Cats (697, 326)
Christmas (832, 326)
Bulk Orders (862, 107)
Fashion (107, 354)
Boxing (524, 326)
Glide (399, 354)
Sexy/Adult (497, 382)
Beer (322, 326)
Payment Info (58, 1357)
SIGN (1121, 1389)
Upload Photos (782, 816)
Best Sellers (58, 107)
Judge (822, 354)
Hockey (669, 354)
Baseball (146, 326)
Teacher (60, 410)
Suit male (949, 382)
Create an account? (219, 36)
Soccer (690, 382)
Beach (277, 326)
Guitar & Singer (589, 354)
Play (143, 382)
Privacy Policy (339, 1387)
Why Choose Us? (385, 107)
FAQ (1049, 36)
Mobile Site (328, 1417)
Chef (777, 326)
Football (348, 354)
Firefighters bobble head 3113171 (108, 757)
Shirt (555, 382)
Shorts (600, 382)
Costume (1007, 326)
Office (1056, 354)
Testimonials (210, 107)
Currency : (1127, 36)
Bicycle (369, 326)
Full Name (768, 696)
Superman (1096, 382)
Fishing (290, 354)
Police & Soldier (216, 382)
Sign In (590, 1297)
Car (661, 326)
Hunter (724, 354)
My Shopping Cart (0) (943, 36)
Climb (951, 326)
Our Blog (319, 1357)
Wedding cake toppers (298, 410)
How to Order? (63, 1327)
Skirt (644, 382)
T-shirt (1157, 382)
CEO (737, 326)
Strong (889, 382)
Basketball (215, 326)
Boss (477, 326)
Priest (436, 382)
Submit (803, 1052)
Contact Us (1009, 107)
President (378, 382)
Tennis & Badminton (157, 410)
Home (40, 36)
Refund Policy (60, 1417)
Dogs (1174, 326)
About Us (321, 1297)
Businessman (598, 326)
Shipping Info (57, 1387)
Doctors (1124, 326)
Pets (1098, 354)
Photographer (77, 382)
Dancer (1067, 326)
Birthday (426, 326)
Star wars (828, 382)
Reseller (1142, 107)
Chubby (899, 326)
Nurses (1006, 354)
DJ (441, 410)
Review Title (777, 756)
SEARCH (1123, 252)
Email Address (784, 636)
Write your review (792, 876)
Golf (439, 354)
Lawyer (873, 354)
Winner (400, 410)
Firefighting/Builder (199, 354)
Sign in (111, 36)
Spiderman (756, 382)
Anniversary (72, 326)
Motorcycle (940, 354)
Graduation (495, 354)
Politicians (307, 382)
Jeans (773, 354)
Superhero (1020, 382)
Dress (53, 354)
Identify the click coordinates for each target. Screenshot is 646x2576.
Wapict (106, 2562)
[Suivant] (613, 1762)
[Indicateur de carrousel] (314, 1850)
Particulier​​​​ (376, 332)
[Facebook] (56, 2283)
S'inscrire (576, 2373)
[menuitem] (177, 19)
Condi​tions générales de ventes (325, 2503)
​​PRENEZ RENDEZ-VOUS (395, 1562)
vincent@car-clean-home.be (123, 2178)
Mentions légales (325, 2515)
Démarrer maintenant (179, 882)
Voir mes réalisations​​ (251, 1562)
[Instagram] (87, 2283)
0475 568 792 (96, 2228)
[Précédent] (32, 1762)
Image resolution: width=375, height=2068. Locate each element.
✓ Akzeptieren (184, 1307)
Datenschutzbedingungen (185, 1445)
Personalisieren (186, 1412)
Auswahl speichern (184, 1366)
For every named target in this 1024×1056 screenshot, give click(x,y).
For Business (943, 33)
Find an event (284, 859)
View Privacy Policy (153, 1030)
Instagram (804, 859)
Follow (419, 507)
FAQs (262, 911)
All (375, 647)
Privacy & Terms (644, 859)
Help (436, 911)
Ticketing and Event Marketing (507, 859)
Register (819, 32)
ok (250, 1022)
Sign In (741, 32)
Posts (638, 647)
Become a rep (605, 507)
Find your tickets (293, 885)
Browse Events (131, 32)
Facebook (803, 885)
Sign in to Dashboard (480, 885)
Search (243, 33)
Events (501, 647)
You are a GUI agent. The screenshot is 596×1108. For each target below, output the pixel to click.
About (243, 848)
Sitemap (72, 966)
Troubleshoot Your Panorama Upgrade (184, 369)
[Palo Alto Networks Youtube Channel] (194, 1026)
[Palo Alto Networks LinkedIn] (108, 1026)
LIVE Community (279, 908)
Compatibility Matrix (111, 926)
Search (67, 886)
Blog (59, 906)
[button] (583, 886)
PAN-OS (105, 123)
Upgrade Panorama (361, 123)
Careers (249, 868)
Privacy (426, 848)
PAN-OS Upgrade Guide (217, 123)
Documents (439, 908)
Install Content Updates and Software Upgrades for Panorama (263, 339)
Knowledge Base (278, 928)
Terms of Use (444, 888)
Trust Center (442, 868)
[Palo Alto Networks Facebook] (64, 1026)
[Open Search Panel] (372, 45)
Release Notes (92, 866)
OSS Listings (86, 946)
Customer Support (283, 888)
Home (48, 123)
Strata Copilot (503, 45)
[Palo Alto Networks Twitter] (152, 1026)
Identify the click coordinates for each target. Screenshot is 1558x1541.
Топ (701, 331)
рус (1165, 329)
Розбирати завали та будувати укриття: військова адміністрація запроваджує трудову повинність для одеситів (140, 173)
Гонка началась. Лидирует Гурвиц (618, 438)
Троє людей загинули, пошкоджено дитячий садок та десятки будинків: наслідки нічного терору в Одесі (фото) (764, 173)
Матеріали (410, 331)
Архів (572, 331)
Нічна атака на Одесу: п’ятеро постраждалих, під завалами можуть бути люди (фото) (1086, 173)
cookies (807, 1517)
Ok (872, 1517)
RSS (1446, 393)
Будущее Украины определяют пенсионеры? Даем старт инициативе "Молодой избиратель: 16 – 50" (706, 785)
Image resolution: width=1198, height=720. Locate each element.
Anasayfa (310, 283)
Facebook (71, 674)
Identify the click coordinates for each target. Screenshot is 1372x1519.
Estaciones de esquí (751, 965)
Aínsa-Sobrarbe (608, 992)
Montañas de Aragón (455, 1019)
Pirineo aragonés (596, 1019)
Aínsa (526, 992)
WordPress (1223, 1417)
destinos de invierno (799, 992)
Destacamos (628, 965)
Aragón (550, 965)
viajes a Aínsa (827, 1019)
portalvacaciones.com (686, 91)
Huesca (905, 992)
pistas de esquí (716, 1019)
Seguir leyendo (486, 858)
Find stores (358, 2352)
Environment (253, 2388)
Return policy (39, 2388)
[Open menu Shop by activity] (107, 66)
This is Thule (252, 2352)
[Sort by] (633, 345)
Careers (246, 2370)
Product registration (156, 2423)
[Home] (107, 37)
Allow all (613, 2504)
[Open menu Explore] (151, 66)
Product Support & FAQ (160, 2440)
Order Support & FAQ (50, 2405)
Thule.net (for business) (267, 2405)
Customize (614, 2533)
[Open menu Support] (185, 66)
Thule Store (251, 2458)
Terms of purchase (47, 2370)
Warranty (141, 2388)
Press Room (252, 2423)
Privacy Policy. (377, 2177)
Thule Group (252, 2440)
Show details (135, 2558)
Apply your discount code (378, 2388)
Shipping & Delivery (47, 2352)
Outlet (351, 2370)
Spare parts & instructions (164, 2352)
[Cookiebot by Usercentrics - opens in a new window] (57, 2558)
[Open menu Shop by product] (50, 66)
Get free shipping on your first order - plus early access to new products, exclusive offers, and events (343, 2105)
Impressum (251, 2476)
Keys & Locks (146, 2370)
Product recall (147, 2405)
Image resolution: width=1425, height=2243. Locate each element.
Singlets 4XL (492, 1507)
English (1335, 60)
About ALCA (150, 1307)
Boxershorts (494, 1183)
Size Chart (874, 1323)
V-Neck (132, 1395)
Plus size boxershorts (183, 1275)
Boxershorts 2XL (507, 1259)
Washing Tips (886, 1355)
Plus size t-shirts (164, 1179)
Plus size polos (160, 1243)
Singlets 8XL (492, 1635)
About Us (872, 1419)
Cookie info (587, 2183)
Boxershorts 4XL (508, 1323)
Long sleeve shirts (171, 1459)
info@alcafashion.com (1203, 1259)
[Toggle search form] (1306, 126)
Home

■ ■ ■

Rewrite every line of the records above from the first line through the line holding "Bicycle (369, 326)", inclusive, with each request kept as is and every coordinate value raised by 14.

§ In response:
Cats (711, 340)
Christmas (846, 340)
Bulk Orders (876, 121)
Fashion (121, 368)
Boxing (538, 340)
Glide (413, 368)
Sexy/Adult (511, 396)
Beer (336, 340)
Payment Info (72, 1371)
SIGN (1135, 1403)
Upload Photos (796, 830)
Best Sellers (72, 121)
Judge (836, 368)
Hockey (683, 368)
Baseball (160, 340)
Teacher (74, 424)
Suit male (963, 396)
Create an account? (233, 50)
Soccer (704, 396)
Beach (291, 340)
Guitar & Singer (603, 368)
Play (157, 396)
Privacy Policy (353, 1401)
Why Choose Us? (399, 121)
FAQ (1063, 50)
Mobile Site (342, 1431)
Chef (791, 340)
Football (362, 368)
Firefighters bobble head 3113171 (122, 771)
Shirt (569, 396)
Shorts (614, 396)
Costume (1021, 340)
Office (1070, 368)
Testimonials (224, 121)
Currency : (1141, 50)
Bicycle (383, 340)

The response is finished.